The Royal Family Kids Camp is a camp for abused and neglected children in the foster care system. The camp is one week in June, and kids get a memory book to take home and items they don’t usually have, like a blanket and a pillow case.
Haley Justus, junior digital media production major and member of Phi Sigma Pi, said she pitched the idea last semester and really wanted to help the camp.
“The kids learn to trust and they learn what emotional connection is,” Justus said. “They learn things they don’t get to learn otherwise and things that are vital for them such as the emotional connection and what it’s like to be cared for and loved.”
Phi Sigma Pi has sponsored several events but this is the first time they’ve hosted a benefit.
“We don’t do anything that gets a lot of UCM or community people involved service wise, so I thought that I could give back to Royal Family Kids Camp while not only growing my fraternity’s name but branching out and thinking bigger,” Justus said.

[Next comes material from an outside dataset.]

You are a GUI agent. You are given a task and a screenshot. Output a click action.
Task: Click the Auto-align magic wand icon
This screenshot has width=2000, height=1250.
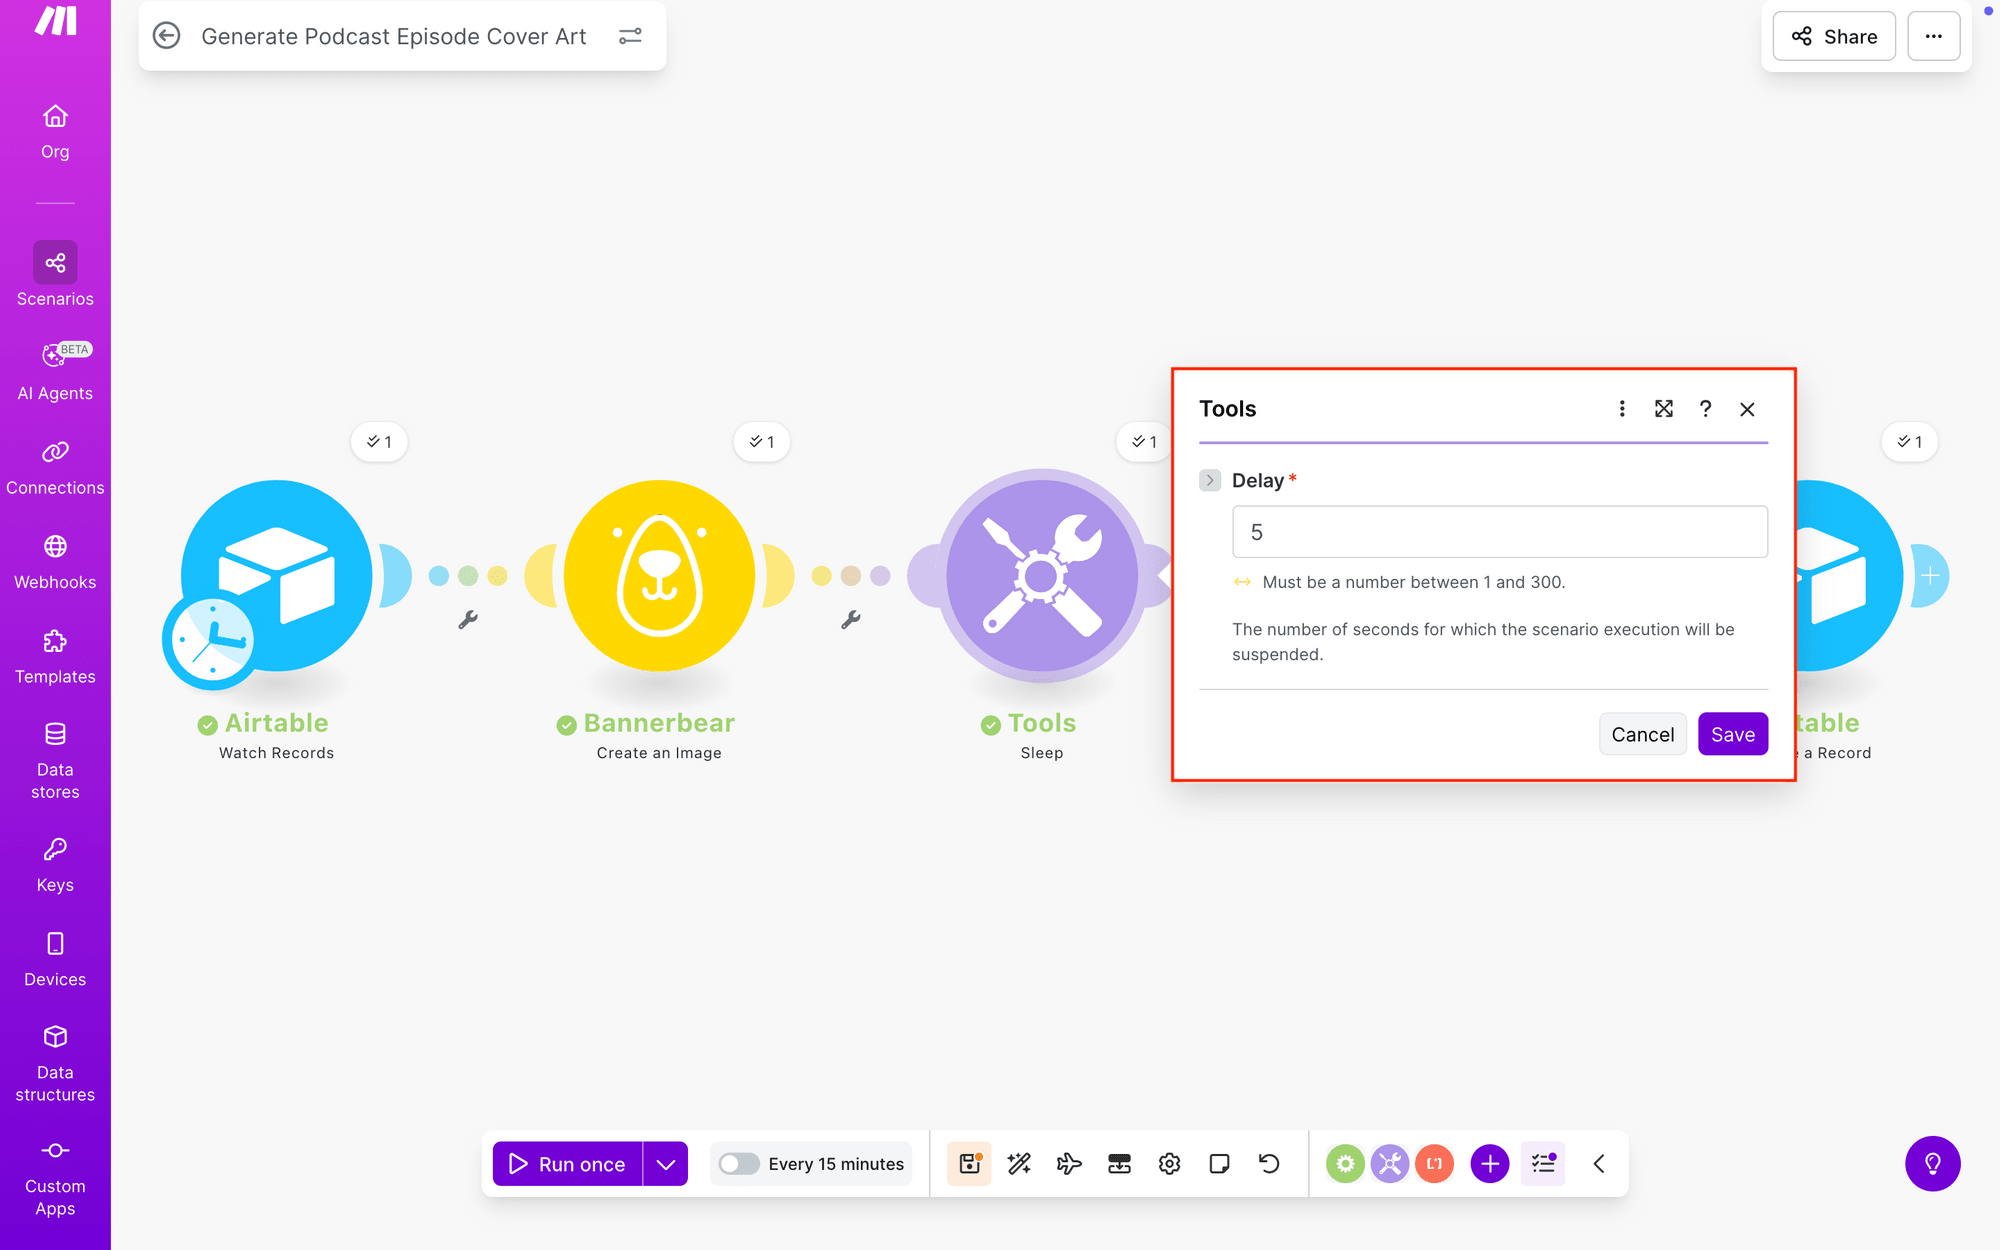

Taylor Broleman, senior social studies education major, will be performing a color guard/dance routine for the benefit show. Broleman said she has been performing color guard since she was in middle school and believed this cause was something she wanted to support.
“I was always raised that if I could ever give in any capacity that I should try to, and this is one of those ways that I could help give back,” she said.
Danielle Friedmeyer, junior digital media production major, will be performing a poem out of her poetry book “PostMortem Boredom” titled “Shooting Star.” The poetry book will be released on the 18th.
“I always wanted to do two things in my life: entertain and help people, and with the concert I get to do both,” she said.
Friedmeyer said the most challenging part about her act is how personal the poem is for her.
“I think it’s challenging to be vulnerable in front of an audience and put yourself and your work out there,” she said.
Justus said the biggest challenge with organizing the benefit was finding people to participate.
“We weren’t sure who to reach out to and the people who we thought reaching out to would be easiest was not,” she said. “I went off who I knew or who would know other people that would want to do it.”
Justus said she is most excited to get the word out to the public about the camp.
“It’s not something a lot of people know about and it takes a lot to get into, but once you do, it’s very worth the while,” she said.
Patrons are asked for a $2 minimum donation, but there will be other opportunities for people to donate to the Royal Family Kids Camp throughout the show.
“Now is the time to have some giving spirit and it’s a great way to support and see the talent the community has,” Broleman said. “It won’t mean much for somebody coming, but it would mean the world to the kids.”